Но тут он повернулся и, увидев графин, взял его в руки. Очень медленно вытащил пробку.
«Не нужно! – хотелось закричать Оливии. – Не нужно!»
Но она почему-то понимала, что не имеет права его останавливать. Нет сомнения в том, что он глубоко ранен, и поэтому сам решает, как с этим справляться. Только сам. Если Невилл предпочитает отупляющую силу выпивки, никто не может его остановить. Особенно она: женщина, которую он не может или не хочет полюбить.
Но, зная это, Оливия все-таки не могла уйти из комнаты. И увидела, как покачивающаяся фигура застыла. Он поднял графин к глазам и долго смотрел на янтарную жидкость, клубящуюся за хрустальными гранями. Огонь, просвечивающий через графин, падал на его лицо зловещими радужными отблесками.
Оливия затаила дыхание и прижала кулачки к губам.
«Пожалуйста, Невилл! Так ты никогда не обретешь счастья…»
Разве ее отец не был тому достаточным доказательством?
Но тут Невилл снова содрогнулся и резким движением послал графин в огонь.
Оливия подскочила от звона бьющегося хрусталя и ахнула. Пламя взметнулось чуть не до потолка, подобно ожившему зверю лизнуло каминную доску и дотянулось до сапог Невилла. Тот, услышав тихий вскрик Оливии, оглянулся, но тут же овладел собой, схватил коврик и набросил его на огонь, а для верности еще и потопал по нему. Пожар был потушен. Лишь запах дыма и горящего спирта напоминал о случившемся.
Невилл поднял голову, и при виде его разом осунувшегося лица у Оливии сжалось сердце. В чем причина? В войне со спиртным или в кошмарах? А может, в ней?
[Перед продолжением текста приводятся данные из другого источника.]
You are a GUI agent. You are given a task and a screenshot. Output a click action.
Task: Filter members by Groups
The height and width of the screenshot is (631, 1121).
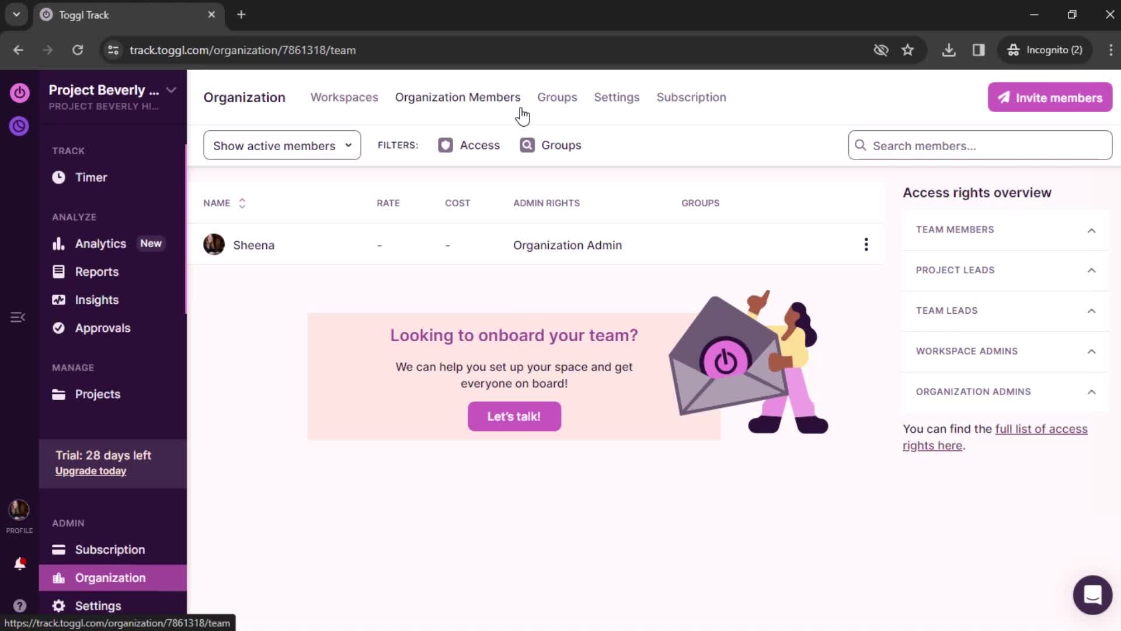(551, 145)
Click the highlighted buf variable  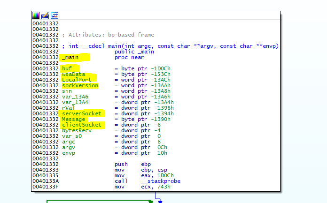point(67,68)
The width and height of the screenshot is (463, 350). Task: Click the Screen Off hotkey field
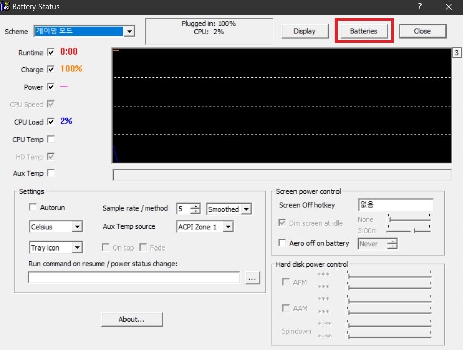396,205
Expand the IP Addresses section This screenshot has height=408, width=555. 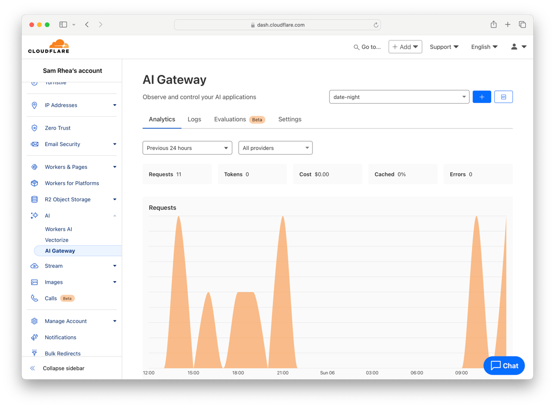(114, 105)
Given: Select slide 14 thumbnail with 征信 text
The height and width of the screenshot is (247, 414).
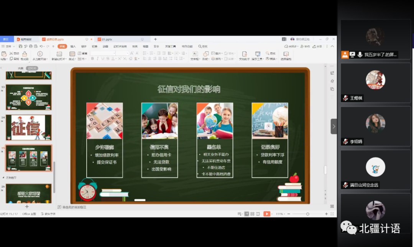Looking at the screenshot, I should coord(29,128).
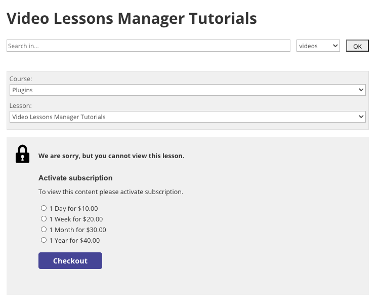
Task: Click the 'We are sorry' message text
Action: click(x=111, y=156)
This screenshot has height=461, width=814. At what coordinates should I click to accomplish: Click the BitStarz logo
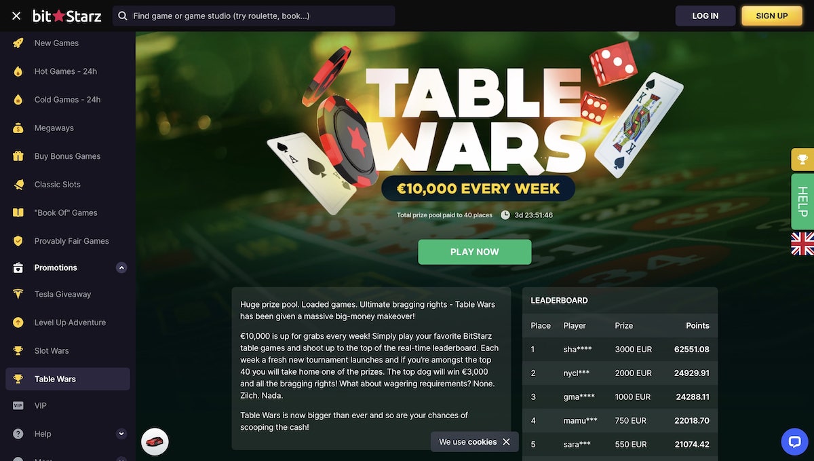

– Ты все видела, верно? – хрипло выговорил он. Оливия кивнула. Он не хотел, чтобы она наблюдала его в минуту слабости. И, по правде говоря, она тоже предпочла бы оказаться в другом месте. Но что теперь поделать?
Оливия вздохнула. Трудно объяснить, но, увидев, как он боится, как беззащитен, она еще больше уверилась в его силе. Он и сам не сознает, насколько силен.
– Невилл, – начала она, отбросив страхи.
– Нет, – покачал он головой. – Можешь не говорить. Ты хочешь разорвать помолвку, и я не стану спорить. Ты с самого начала говорила, что из меня не выйдет хорошего мужа, тем более для тебя. И теперь получила доказательство.
– Но это не так, – запротестовала она.
– Не нужно! – Он поднял руки, словно отстраняя ее упреки. – Ты не знаешь меня, Оливия. Не знаешь, каким жалким подобием мужчины я стал. Пытаясь найти что-то вроде покоя, я погубил тебя. Думал… что, сделав тебя своей, овладев тобой, женившись, положу конец этим кошмарам, которые меня преследуют. – Он судорожно сжал руками виски. – Но ничего не вышло. Ничего.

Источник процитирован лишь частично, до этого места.